◆ Problem details
In the entries below, find the line with "This screenshot has height=899, width=1316." and transcribe it and every line after it exactly, through the last line, without pictures.

Pixel coordinate grounding data
☆ ☆ ☆ ☆ ☆

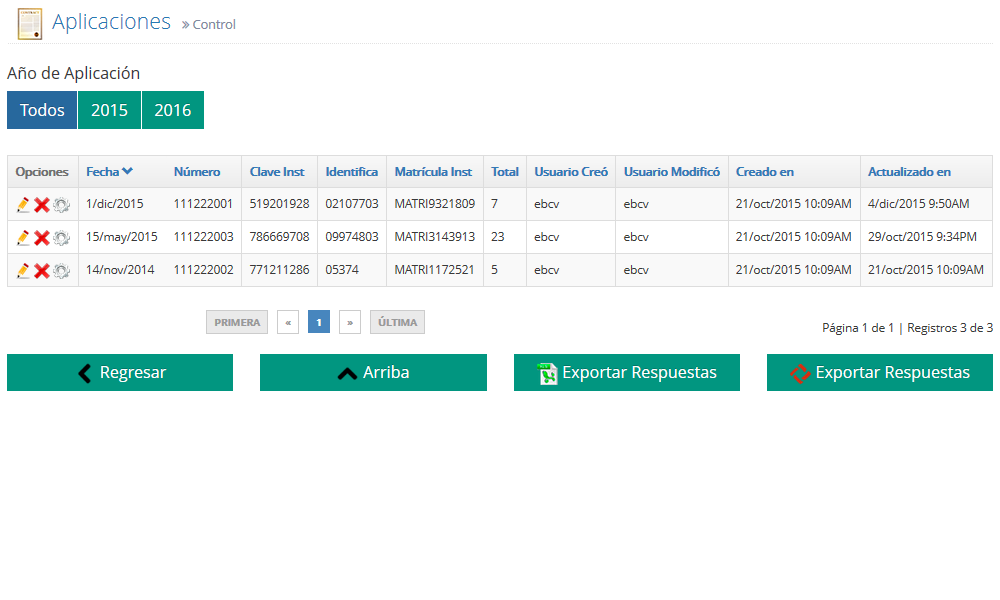Sort by the Total column header

coord(505,172)
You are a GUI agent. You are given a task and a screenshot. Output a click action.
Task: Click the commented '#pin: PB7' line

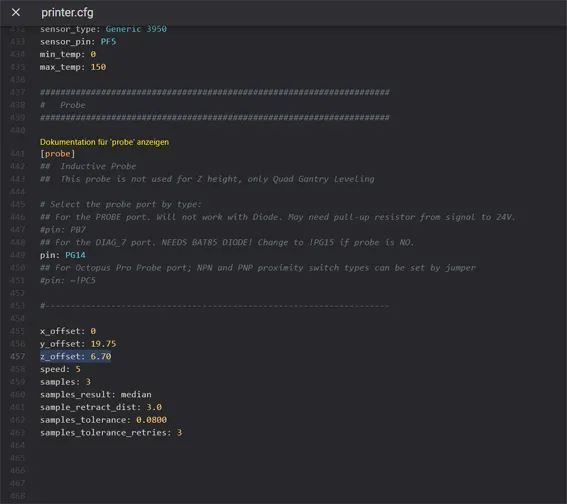tap(63, 230)
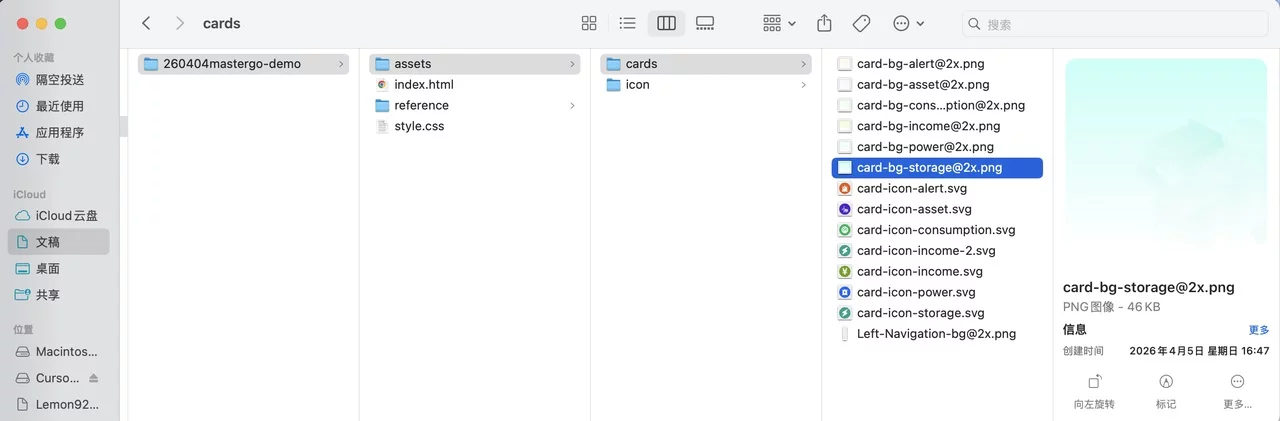Open 隔空投送 in sidebar
The image size is (1280, 421).
point(59,80)
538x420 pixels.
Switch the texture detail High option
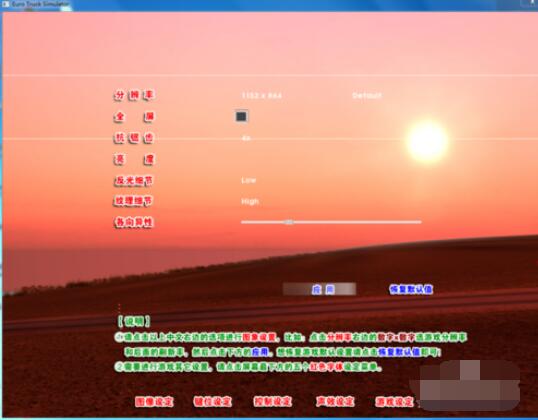[250, 201]
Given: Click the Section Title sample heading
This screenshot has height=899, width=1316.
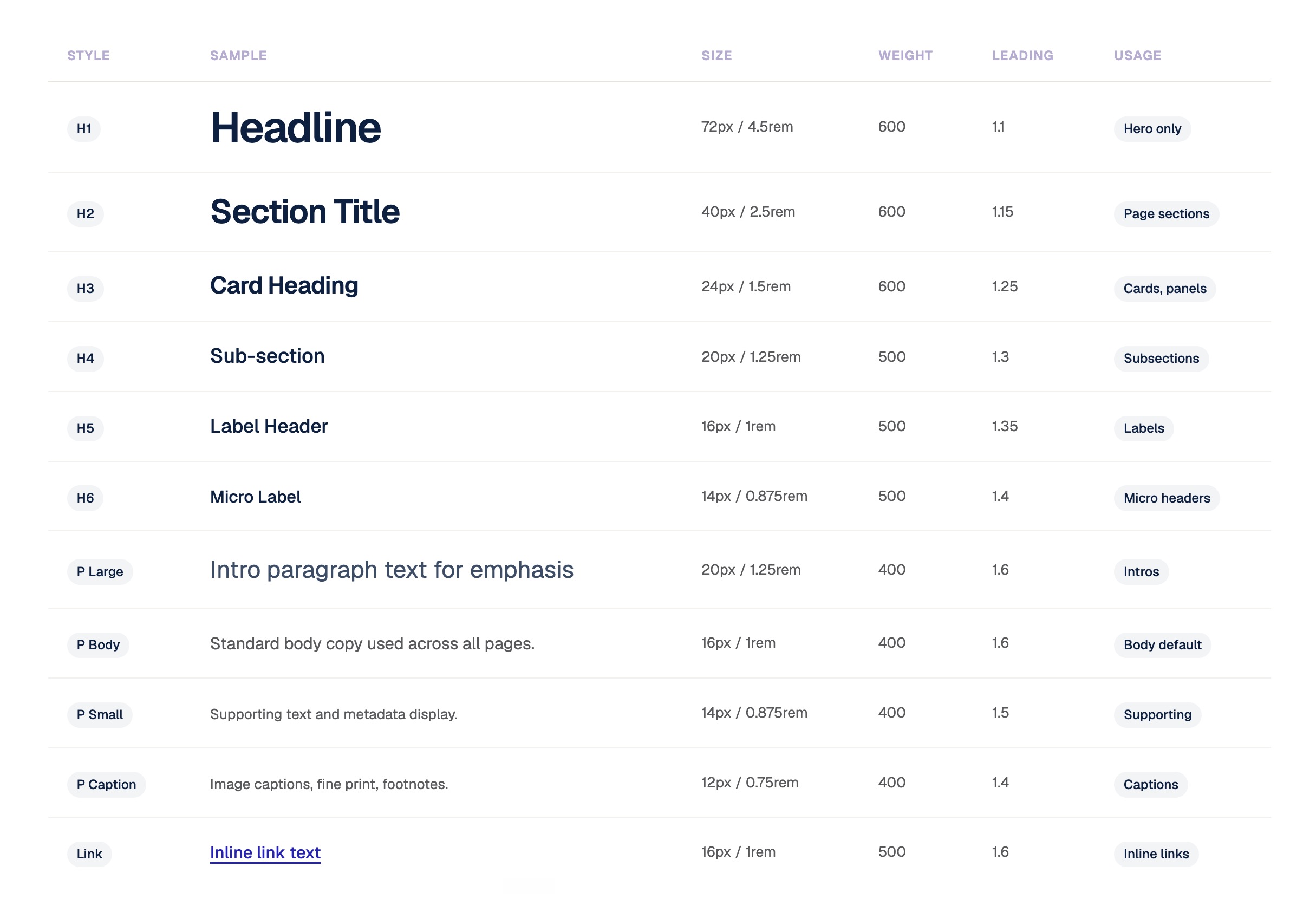Looking at the screenshot, I should tap(305, 212).
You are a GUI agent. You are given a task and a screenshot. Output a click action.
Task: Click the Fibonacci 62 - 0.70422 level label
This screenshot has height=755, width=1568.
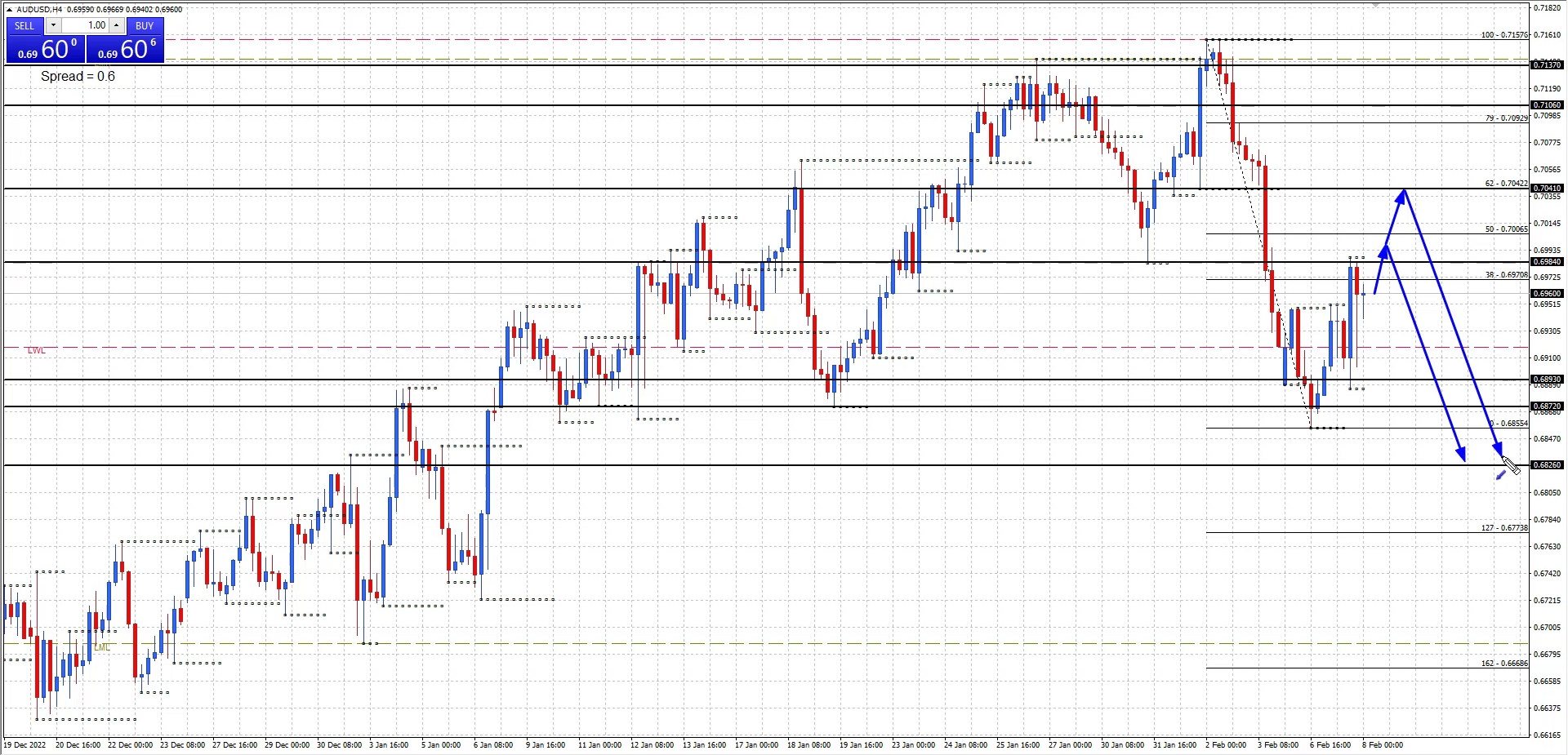(1505, 184)
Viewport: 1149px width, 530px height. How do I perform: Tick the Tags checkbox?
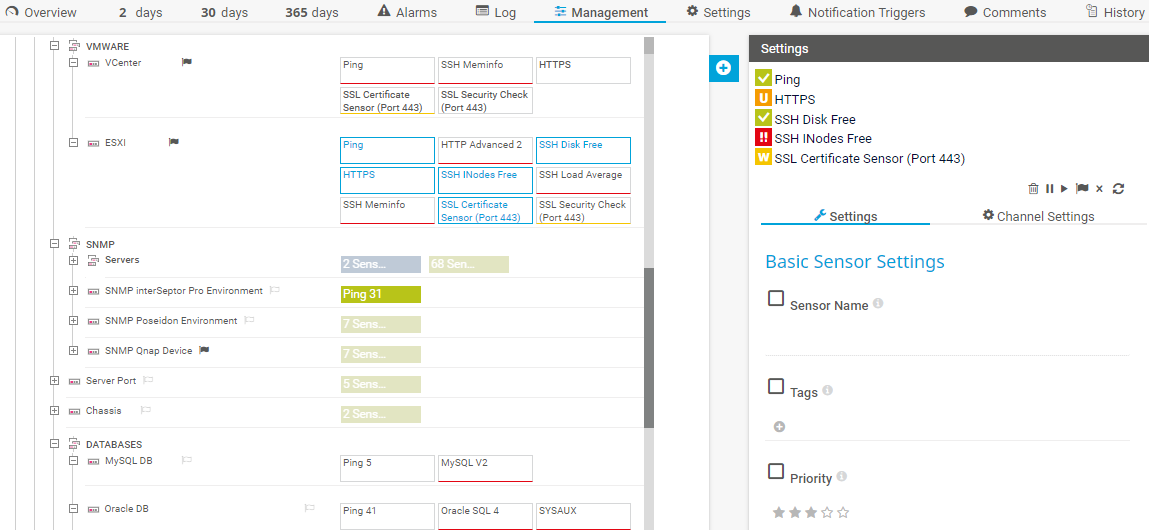coord(776,386)
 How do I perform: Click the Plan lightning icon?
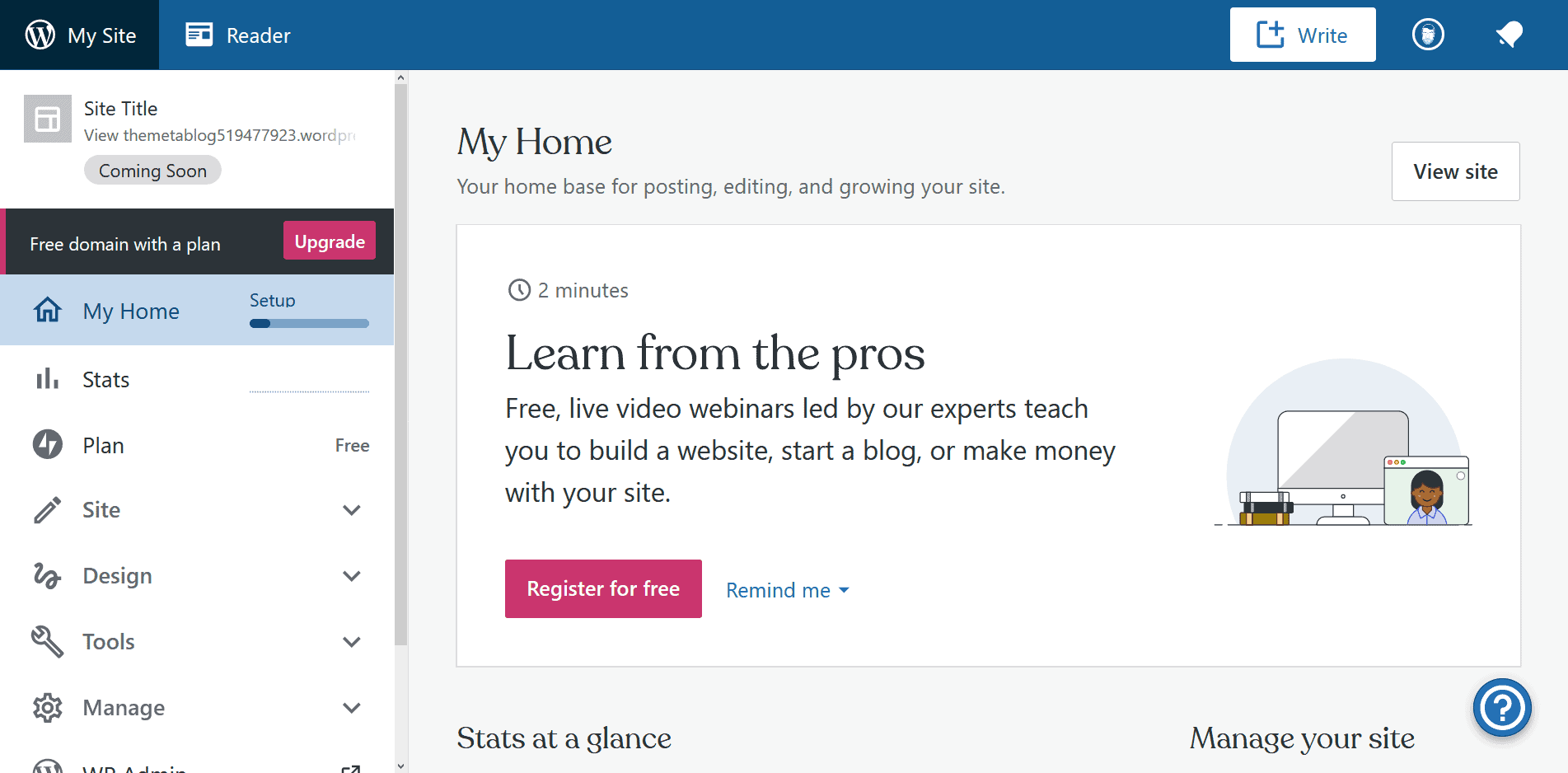click(47, 444)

☆ ☆ ☆ ☆ ☆

◆ Output
This screenshot has height=899, width=1316.
Looking at the screenshot, I should tap(305, 212).
You are a GUI agent. You are given a task and a screenshot. Output a click action.
Task: Click the Fibonacci 62 - 0.70422 level label
This screenshot has height=755, width=1568.
(1505, 184)
Viewport: 1149px width, 530px height. How do I perform: Tick the Tags checkbox?
coord(776,386)
 How do I perform: Click the Plan lightning icon?
click(47, 444)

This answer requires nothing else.